納得のしどころができてしまう、と言えばいいのかな。
対して「見る」ことに正解はない。
「見る」こと自体には価値判断(解釈?)は含まれていないはずで、言い方を変えると、ある人が映画を「見て」、感動した時、それはその物語を「読んで」解釈しているということなのだと思います。
だから、「見る」と「読む」は対称した関係ではない。
「見る」ことは「見る」こととしか遂行できないのです。
人が何かを「見た」とき、そこには少なからず惑乱が混じってきます。解釈が出来ていないから。「こ、これは何なんだ」というおそれとおののきですね。
で、この句ですが、「→↓←↑」だけではなく、全体が「見る句」なんだと思います。
「たらちね」も「(びっくり)」も「にんげんのははは」も、解釈を拒んでいる。意味がない、って言えば簡単なんだけれど、文芸作品のいわゆる「ナンセンス」とは違う。すべてが「見る」レベルに僕たちを留まらせて、「読む」という地点に行かせない。
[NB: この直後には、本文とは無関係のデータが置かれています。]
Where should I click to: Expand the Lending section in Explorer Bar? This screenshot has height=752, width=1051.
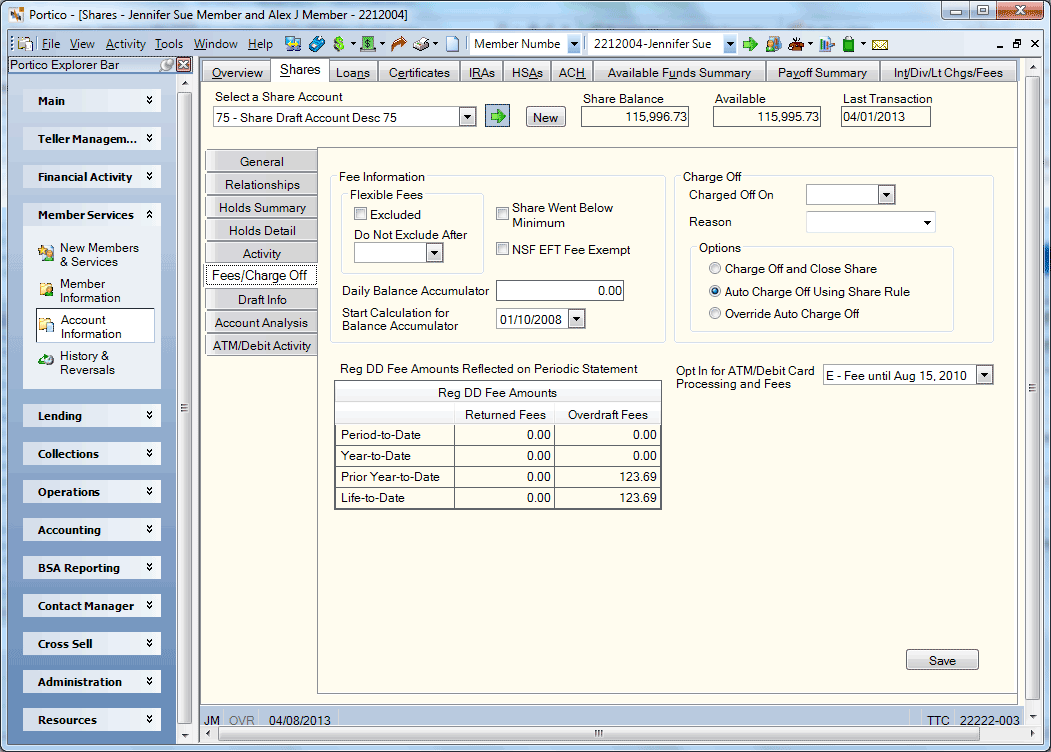(x=92, y=416)
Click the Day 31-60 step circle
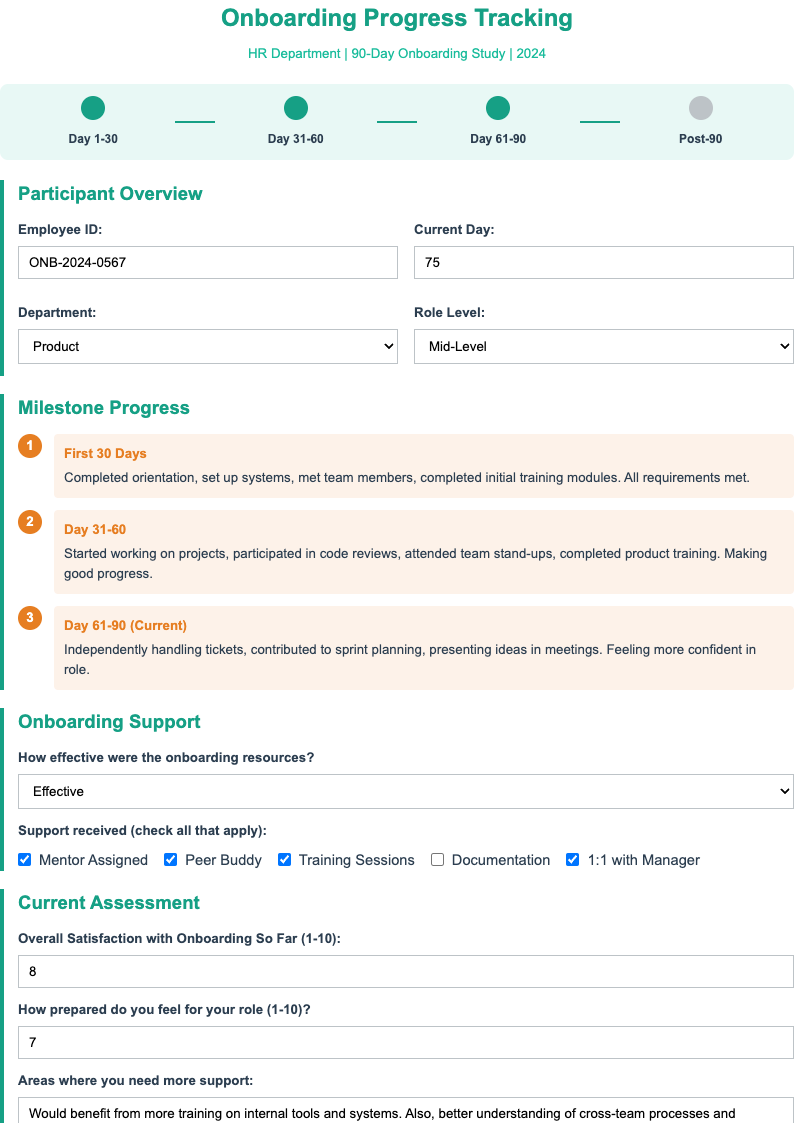The width and height of the screenshot is (794, 1123). [295, 107]
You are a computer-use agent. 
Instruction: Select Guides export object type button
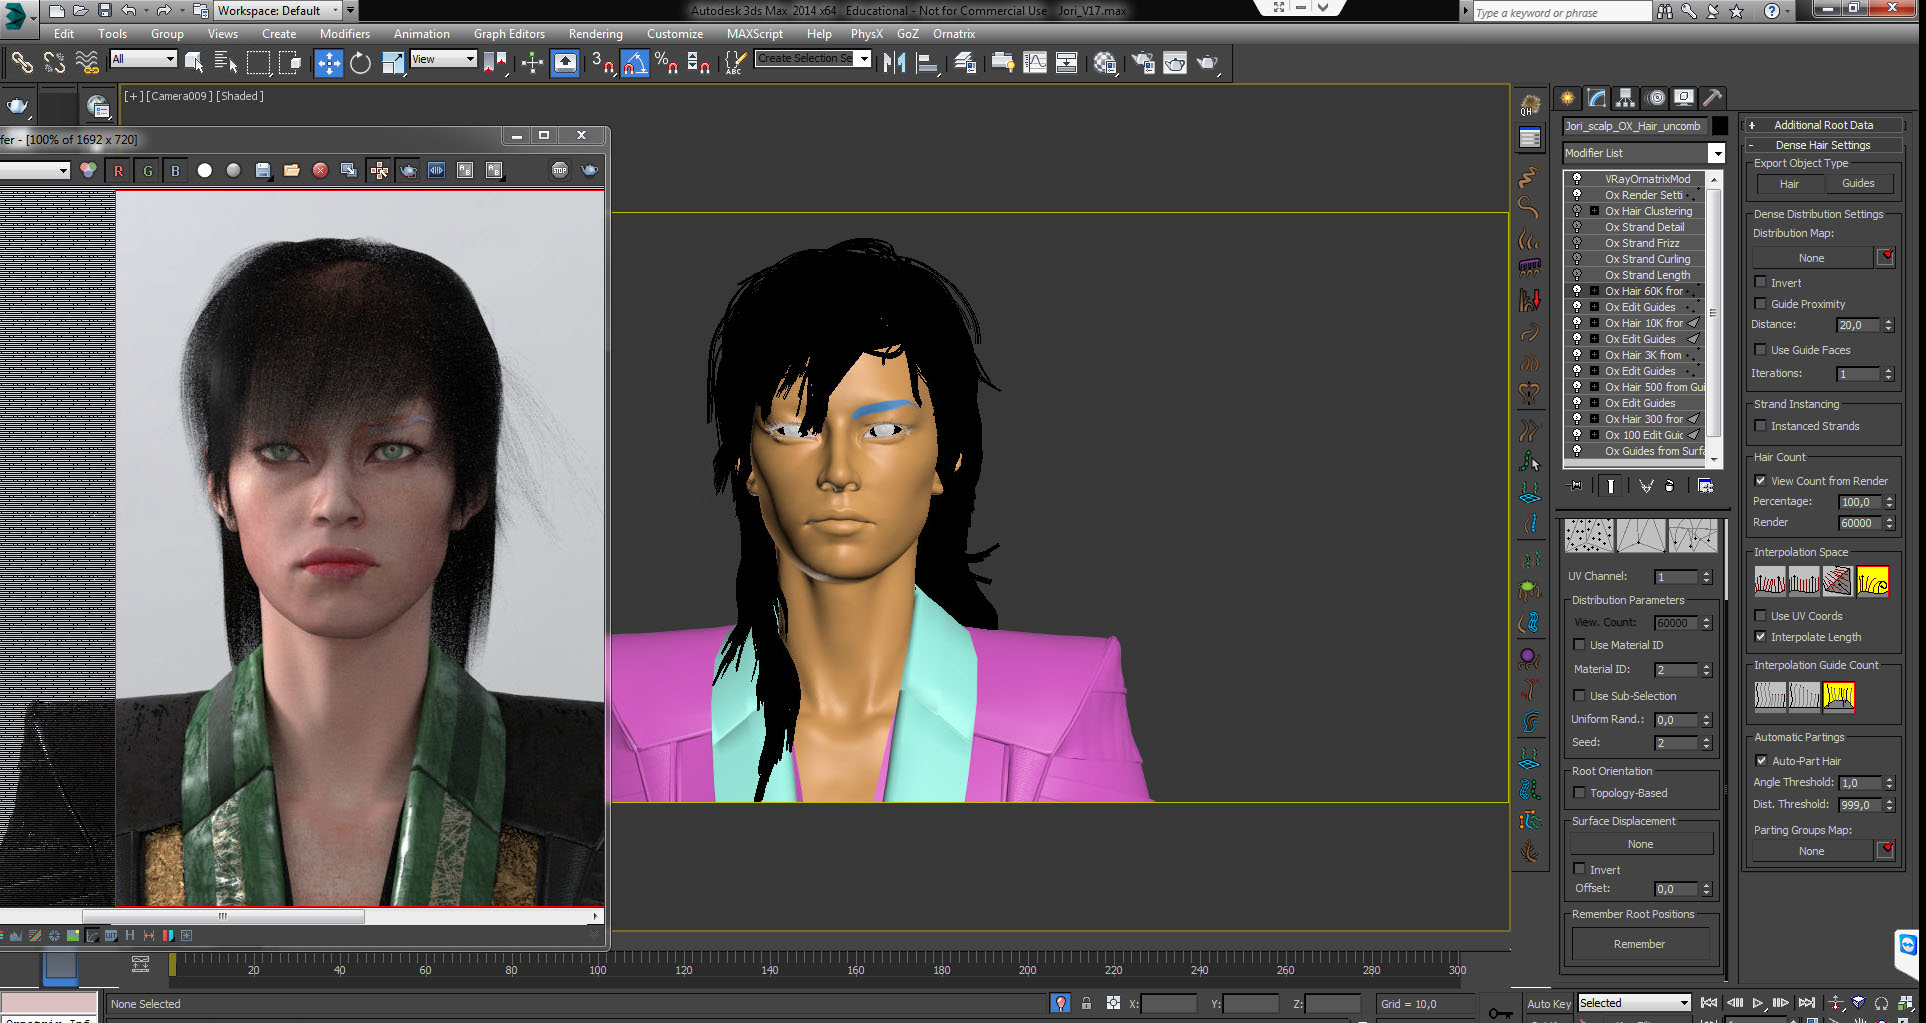pos(1858,184)
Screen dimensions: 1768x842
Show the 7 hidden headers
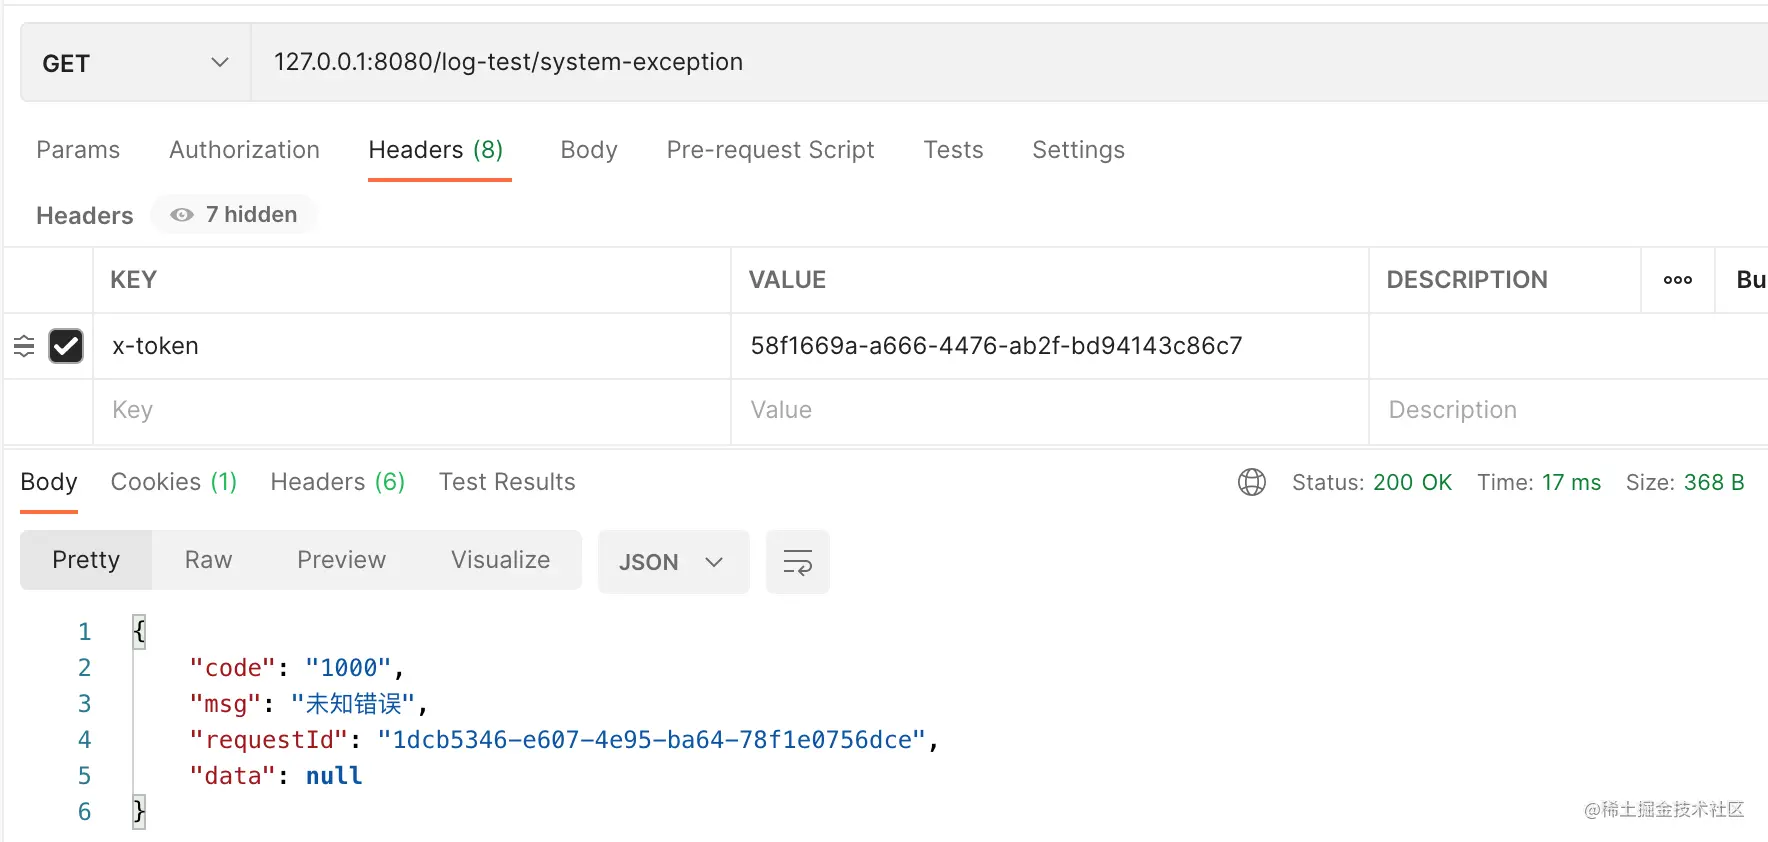point(235,215)
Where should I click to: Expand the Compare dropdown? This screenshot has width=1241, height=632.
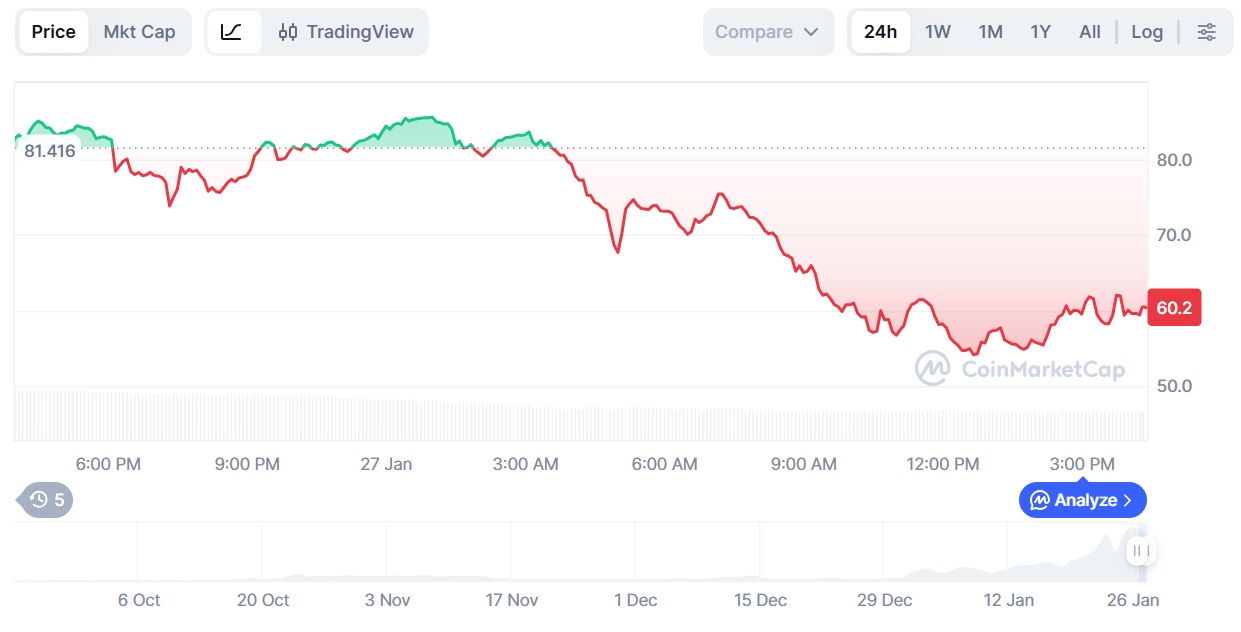click(x=767, y=32)
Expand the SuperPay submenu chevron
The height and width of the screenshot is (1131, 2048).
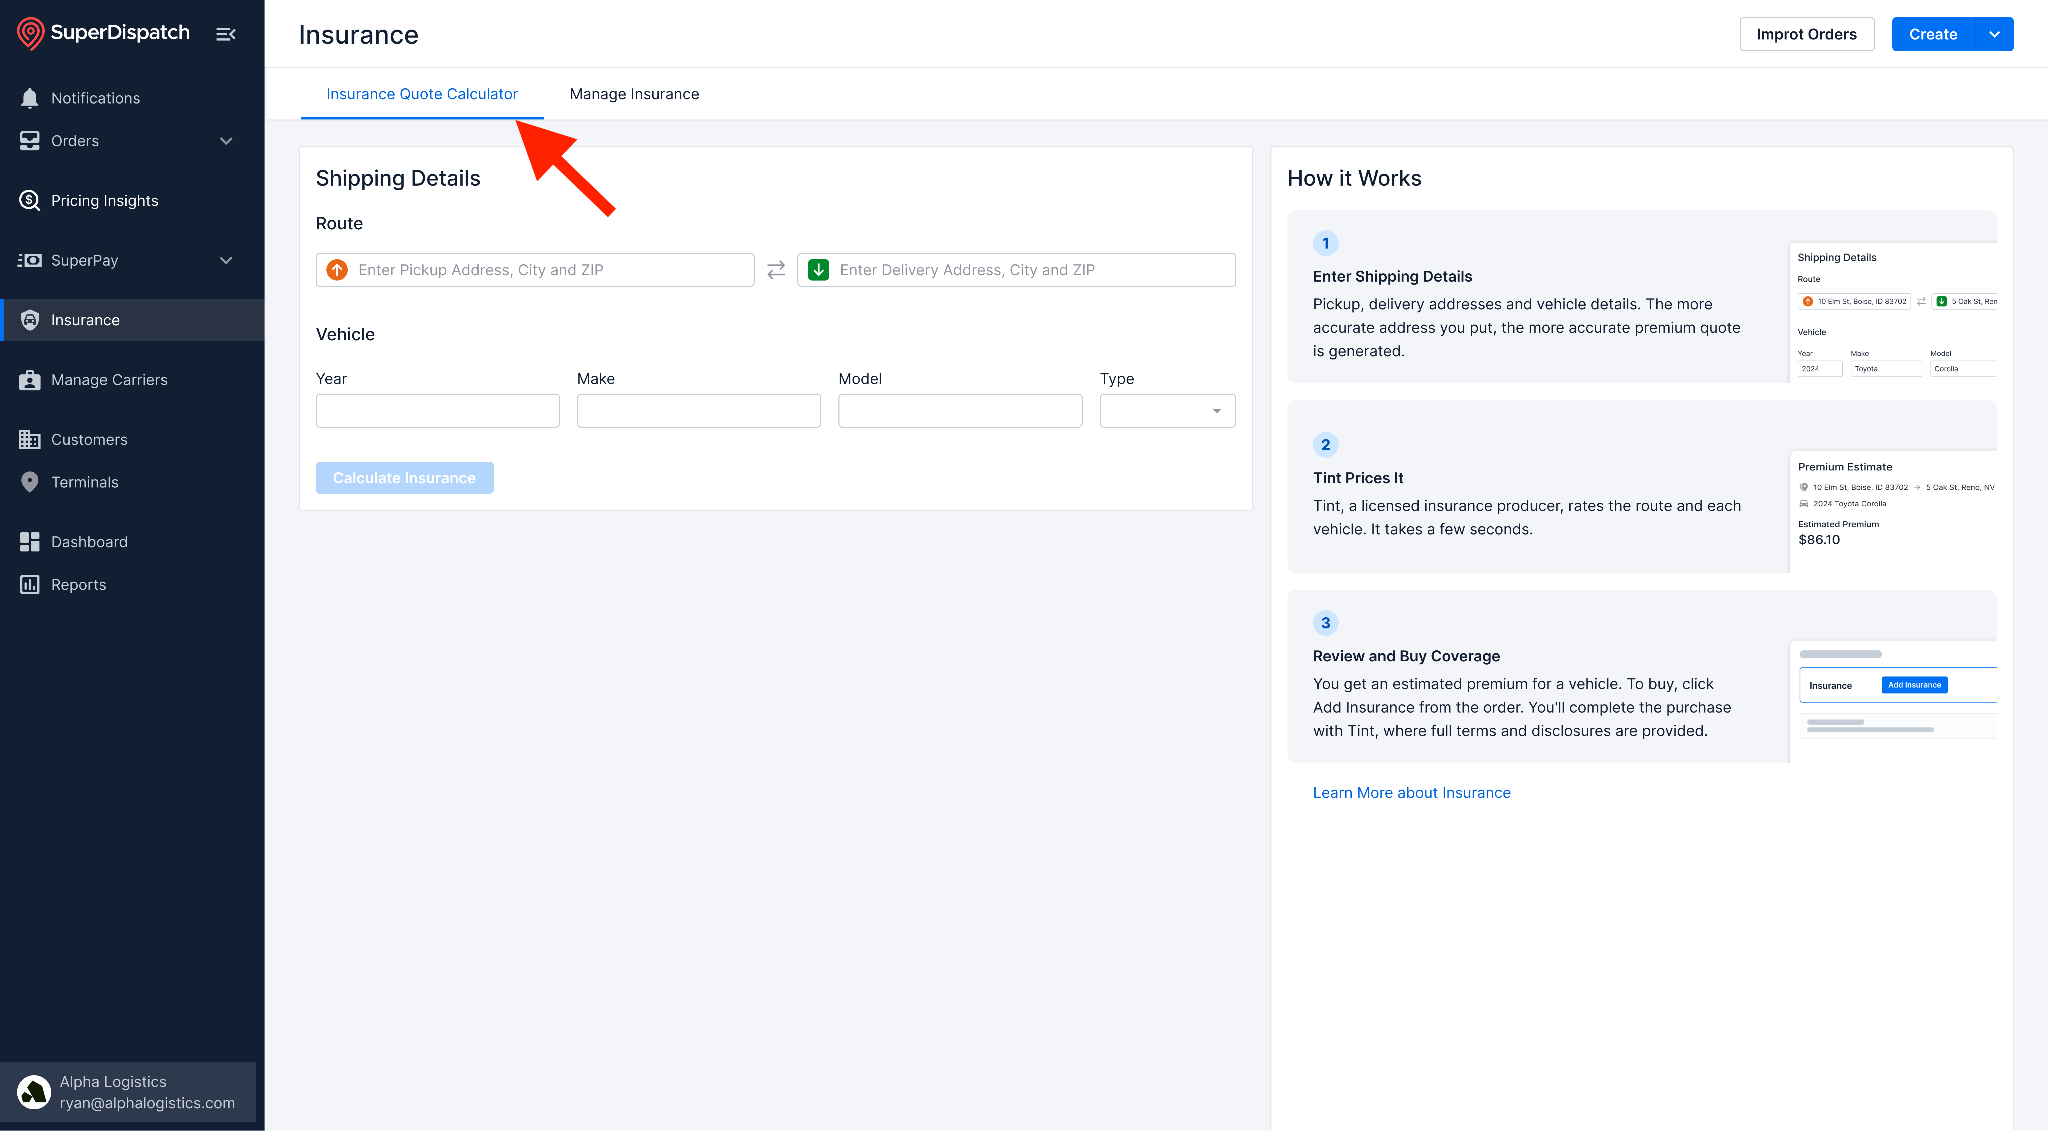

だから、そういう意味でこれは読みようによっては(「読みよう」?)「怖い句」なのだろうし、「見る句」なのでしょう。
見ること。惑乱すること。怖れること。
それを川柳でやってくれる人がいる。
川柳には、こんな可能性がある。
何かこう、わくわくしてきませんか。
僕は、します。
ところで→↓←↑って何の技でしたっけ、と「正解」を求めるのも、人間の哀しい性であります。